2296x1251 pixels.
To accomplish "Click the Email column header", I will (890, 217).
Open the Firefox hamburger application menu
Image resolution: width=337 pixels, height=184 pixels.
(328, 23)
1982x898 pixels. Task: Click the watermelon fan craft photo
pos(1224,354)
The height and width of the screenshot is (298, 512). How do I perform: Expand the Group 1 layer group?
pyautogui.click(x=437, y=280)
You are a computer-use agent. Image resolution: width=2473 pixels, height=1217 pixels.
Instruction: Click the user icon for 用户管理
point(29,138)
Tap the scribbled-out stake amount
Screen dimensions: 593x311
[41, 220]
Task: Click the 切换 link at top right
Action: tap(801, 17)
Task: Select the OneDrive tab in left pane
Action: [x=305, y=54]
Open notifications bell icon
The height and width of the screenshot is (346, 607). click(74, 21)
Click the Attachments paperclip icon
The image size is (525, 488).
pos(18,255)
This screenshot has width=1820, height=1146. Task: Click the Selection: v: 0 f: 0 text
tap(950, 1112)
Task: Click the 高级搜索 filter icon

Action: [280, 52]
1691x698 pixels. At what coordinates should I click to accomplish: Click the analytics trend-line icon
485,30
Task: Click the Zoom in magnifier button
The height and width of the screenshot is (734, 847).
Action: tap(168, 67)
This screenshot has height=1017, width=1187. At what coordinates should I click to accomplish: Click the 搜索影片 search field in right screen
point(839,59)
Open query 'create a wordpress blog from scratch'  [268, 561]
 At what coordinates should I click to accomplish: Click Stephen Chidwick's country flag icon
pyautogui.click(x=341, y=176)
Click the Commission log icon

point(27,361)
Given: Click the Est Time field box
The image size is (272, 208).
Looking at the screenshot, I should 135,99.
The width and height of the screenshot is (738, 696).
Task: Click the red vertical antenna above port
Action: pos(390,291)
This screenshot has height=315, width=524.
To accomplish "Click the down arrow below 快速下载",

**********

* [PROBLEM REQUIREMENTS]
From the records above, copy each line that contains the word "what". Treat case as significant.

* [THE ANSWER]
1691x698 pixels. At what coordinates should I click to accomplish: Click the analytics trend-line icon
This screenshot has height=1017, width=1187. At what coordinates should I click to accomplish: Click the 搜索影片 search field in right screen
 At what coordinates should I click to accomplish: Click Stephen Chidwick's country flag icon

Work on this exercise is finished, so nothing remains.